En MotoGP ya se empieza a dibujar el futuro a medio plazo, y Ducati no quiere quedarse atrás a la hora de confeccionar su alineación futura. La marca italiana trabaja en silencio para asegurar el relevo generacional en su estructura, consciente de que la etapa del mejor Marc Márquez no será eterna. En ese contexto, hay un nombre que ha pasado a ser prioritario en los despachos de Borgo Panigale.
La realidad es que ese piloto es Marco Bezzecchi. El italiano, que está firmando una temporada de muy alto nivel, se mantiene como uno de los referentes del campeonato y por ello se ha convertido en el gran objetivo de Ducati para el ciclo que se abriría a partir de 2027 o 2028. Su rendimiento, regularidad y margen de crecimiento lo sitúan como el candidato ideal para liderar el proyecto en el futuro.
Valentino Rossi es una pieza clave en la operación
Y es que en esta negociación aparece una figura determinante como lo es la de Valentino Rossi. El histórico piloto italiano mantiene una relación estrecha con Bezzecchi y podría jugar un papel fundamental para acercar posturas entre ambas partes.

De este modo, Ducati confía en que la influencia de Rossi sea decisiva para convencer al piloto. Su respaldo no solo tiene peso deportivo, sino también simbólico dentro del paddock, lo que refuerza la candidatura del italiano como pieza clave del proyecto. Además de ser la mejor arma para frenar a Marc.

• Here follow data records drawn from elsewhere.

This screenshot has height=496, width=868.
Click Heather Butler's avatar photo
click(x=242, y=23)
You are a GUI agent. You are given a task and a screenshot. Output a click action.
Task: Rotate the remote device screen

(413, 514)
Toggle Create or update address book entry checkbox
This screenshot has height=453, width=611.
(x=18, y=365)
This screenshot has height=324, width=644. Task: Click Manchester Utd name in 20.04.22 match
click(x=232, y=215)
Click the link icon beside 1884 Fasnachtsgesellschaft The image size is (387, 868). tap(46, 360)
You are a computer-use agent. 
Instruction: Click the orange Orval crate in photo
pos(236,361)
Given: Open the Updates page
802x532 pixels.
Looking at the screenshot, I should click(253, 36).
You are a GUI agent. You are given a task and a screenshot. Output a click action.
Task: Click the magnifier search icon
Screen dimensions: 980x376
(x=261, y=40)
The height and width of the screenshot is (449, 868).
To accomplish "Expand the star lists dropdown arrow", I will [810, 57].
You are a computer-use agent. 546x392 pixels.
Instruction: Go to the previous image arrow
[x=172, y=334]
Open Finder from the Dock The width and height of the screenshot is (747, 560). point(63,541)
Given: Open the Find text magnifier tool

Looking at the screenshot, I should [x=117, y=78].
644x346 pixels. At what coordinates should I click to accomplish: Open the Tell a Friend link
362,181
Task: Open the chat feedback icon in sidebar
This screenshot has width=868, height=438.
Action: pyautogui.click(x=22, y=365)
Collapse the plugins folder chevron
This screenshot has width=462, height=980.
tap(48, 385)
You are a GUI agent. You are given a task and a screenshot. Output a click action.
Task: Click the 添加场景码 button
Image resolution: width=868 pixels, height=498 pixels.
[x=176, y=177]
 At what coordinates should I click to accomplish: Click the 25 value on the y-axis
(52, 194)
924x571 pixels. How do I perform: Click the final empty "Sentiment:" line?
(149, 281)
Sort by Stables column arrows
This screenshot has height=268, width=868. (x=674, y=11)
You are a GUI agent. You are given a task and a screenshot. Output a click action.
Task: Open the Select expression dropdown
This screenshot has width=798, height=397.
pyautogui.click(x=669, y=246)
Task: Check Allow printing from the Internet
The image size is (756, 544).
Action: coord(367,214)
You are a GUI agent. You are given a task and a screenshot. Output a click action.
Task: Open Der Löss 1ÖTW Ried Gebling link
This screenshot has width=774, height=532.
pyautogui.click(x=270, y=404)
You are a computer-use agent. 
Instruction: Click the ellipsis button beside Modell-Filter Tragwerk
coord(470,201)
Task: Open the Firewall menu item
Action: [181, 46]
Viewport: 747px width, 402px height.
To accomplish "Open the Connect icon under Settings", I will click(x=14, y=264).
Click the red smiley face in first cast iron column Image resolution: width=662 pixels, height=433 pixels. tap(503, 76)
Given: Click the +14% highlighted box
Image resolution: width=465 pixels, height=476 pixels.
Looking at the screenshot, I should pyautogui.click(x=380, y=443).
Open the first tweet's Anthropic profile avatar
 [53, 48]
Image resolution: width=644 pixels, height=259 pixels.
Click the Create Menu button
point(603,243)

Aprilia, en una clara desventaja
La realidad es que Aprilia también está en la ecuación, pero parte con desventaja. Ducati es consciente de que su capacidad económica y su actual competitividad le permiten presentar una oferta difícil de igualar.
Así pues, el plan está claro: anticiparse al mercado y asegurar el fichaje antes de que la competencia reaccione. Bezzecchi representa el futuro, y Ducati no quiere dejar escapar la oportunidad de convertirlo en su nuevo líder. De modo que las negociaciones ya están en marcha y el escenario empieza a definirse. Con Rossi como aliado y una oferta potente sobre la mesa, Ducati avanza para asegurar el relevo de Márquez en una operación que puede marcar el futuro de MotoGP.